La revue Travail et Emploi vient de publier une étude sur les discriminations antisyndicales et les formes d’anti-syndicalisme dans le monde. Un bilan à vrai dire peu réjouissant. Explications.

Le syndicalisme pourtant reconnu par l’ONU

Reconnu par la Déclaration universelle des droits de l’homme des Nations Unies et par les Conventions n°87 et 98 de l’OIT, Organisation internationale du travail, les droits syndicaux font partie des principes et droits fondamentaux du travail censés être respectés par tous les États membres. Autant dire que nous sommes loin du compte. La liste des pays qui s’opposent au syndicalisme montre selon l’étude deux formes principales d’opposition : l’autoritaire et la néo-libérale.

Le syndicalisme dans les pays violents et/ou autoritaires

Là où la violence politique est très présente, l’engagement syndical peut se faire au péril de sa vie. Ainsi, chaque année, au Guatemala ou en Colombie des dizaines de syndicalistes sont assassinés. Mais dans des pays moins violents, si la vie des syndicalistes est moins menacée, leur activité n’en n’est pas moins sous contrôle. Dans ces pays on craint que le syndicalisme ne soit fauteur de troubles en encourageant l’aspiration à plus de liberté ou ne gêne les intérêts des entreprises liées au pouvoir ou ceux des multinationales présentes sur leur territoire. La revue cite en exemple le Zimbabwe, l’Iran, la Géorgie, bien sûr la Chine et son syndicalisme d’État mais encore la Birmanie ou la Russie.

Des démocraties pas toujours exemplaires

Considérée comme une grande démocratie, l’Inde limite les droits syndicaux comme le droit d’organisation des salariés, la négociation collective ou le droit de grève. Elle n’a d’ailleurs ratifié aucune des deux conventions de l’OIT. Des milliers de personnes sont chaque année arrêtées ou détenues en raison de conflits du travail.

Aux USA, depuis la fin des années 70, on a assisté à une vaste offensive antisyndicale. C’est même devenu un business avec des consultants, des juristes ou des psychologues du travail. Toute la panoplie des pratiques antisyndicales sont utilisées : briser une grève, manœuvres dilatoires pour retarder des actions en justice, surveillance ou fichage des syndicalistes, licenciements des militants…



Des études ont aussi montré la dureté des campagnes antisyndicales en Corée du Sud, au Royaume-Uni ou en Australie où les gouvernements conservateurs ont largement incité les employeurs à développer les pratiques antisyndicales.

Et en Europe ?

L’Europe occidentale apparaît comme « un ilot de protection du syndicalisme » considéré comme une composante de la régulation sociale avec les employeurs et l’État favorisant un modèle de développement alliant performance économique et justice sociale. L’engagement syndical est à ce titre largement protégé par le droit communautaire.

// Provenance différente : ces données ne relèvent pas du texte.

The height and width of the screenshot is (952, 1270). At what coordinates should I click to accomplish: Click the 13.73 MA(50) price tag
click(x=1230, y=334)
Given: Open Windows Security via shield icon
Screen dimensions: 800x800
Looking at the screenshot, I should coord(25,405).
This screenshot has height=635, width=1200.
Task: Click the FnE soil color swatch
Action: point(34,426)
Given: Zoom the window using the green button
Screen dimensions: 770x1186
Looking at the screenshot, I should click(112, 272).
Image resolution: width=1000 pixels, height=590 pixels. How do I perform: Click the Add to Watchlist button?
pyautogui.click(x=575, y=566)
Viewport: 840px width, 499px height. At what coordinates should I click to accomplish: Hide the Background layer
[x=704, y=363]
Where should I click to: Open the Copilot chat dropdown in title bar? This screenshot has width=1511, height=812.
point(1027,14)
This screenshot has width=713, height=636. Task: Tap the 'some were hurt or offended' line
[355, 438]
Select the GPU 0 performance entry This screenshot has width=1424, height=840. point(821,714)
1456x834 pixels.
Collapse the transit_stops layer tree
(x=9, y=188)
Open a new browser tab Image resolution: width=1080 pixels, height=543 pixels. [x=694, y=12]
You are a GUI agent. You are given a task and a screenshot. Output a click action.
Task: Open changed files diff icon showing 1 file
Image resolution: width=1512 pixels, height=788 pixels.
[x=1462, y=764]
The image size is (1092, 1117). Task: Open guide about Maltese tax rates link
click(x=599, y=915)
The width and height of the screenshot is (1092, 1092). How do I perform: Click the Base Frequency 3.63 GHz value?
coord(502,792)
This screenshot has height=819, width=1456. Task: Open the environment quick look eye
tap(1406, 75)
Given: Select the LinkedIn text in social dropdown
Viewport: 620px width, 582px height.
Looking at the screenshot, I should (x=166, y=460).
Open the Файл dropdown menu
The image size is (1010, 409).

Mais ce modèle social est aujourd’hui fragilisé par la crise financière et la diffusion de l’orthodoxie libérale en matière économique sans compter les menaces que font peser sur les droits syndicaux les poussées populistes ou le développement de l’euroscepticisme.


Ce tour d’horizon réalisé par la revue Travail et Emploi montre à quel point la reconnaissance du syndicalisme n’est encore pas acquise, malgré les traités internationaux. Elle fait encore débat entre ceux qui considèrent qu’il constitue un frein au libre fonctionnement des entreprises et ceux qui, comme nous, affirment qu’il constitue, en plus des avancées sociales pour les travailleurs, un véritable facteur de compétitivité des entreprises.